Do any of these values pop out as obviously incorrect to you?

When using these the signature fails to verify. Can you see what I'm doing wrong?

[LDVG]

The values look correct to me. 🙂

$ openssl x509 -pubkey -noout -in attest.cert -inform DER | tee pubkey.pem
-----BEGIN PUBLIC KEY-----
MFkwEwYHKoZIzj0CAQYIKoZIzj0DAQcDQgAEcpa9HDeTAT+Wnyas8TMN1C+wsxzK
56shCX9judKo1AywpPkDUhOC9D+vaXzqNphBU54IHC/ApA3IP2f6+O2u3Q==
-----END PUBLIC KEY-----

$ xxd -ps data.in  # concatenated authenticatorData || clientDataHash
e30610e8a162115960fe1ec223e6529c9f4b6e80200dcb5e5c321c8af1e2
b1bfc100000003ee882879721c491397753dfcce97072a00300c78026dca
355cc196d107f7a374dc3e848168826e727497b8586292da2c1bd57b4bfa
c5c75d4cec34c48bf822e2d76ea40101032720062158200c78026dca355c
c196d107f7a39ddd9a9bc8c50fb767993bc4079aeb6370cf35a16b637265
6450726f7465637403fcdb4b423f4e5283afa249d762ef6aef150e91fccd
810d43e5e719d14512dec7

$ xxd -ps attest.sig
30450221009e953a38f5cdf4f59d38f6e9159292770631b77c89a51daae7
ad8719318a061202207baf2ca55c3a7a1e3646c54d09d99886db100a696f
ea1e24b16294eb2383c302

$ openssl dgst -verify pubkey.pem -signature attest.sig data.in
Verified OK

However, the usage of ecdsa.Verify looks incorrect.

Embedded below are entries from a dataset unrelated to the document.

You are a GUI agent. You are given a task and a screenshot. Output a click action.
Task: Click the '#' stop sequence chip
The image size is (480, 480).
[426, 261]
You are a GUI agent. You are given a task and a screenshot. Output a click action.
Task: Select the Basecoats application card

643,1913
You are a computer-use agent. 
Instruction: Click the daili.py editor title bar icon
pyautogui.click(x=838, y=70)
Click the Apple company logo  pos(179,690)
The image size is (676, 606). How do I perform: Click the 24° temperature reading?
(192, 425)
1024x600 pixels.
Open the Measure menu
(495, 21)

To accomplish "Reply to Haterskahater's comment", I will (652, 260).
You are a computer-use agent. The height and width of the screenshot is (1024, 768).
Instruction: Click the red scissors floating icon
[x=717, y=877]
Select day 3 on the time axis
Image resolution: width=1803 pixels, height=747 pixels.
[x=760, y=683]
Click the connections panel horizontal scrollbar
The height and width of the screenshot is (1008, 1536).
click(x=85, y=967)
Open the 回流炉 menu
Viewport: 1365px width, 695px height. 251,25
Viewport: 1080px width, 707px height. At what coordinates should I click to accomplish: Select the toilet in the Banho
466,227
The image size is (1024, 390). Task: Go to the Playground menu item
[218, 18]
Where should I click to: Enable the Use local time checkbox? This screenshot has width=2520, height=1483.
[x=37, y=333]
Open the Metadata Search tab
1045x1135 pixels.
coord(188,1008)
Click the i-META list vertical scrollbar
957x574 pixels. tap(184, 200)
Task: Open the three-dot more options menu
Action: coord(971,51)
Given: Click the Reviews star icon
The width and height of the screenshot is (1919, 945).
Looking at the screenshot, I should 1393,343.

The function signature is

func Verify(pub *PublicKey, hash []byte, r, s *big.Int) bool

You will need to pass the hash of the signed message and not the message itself. If you instead pass SHA256(attestedData), it should verify correctly.

[hochhaus]

Huge thanks @LDVG! That resolved my issue.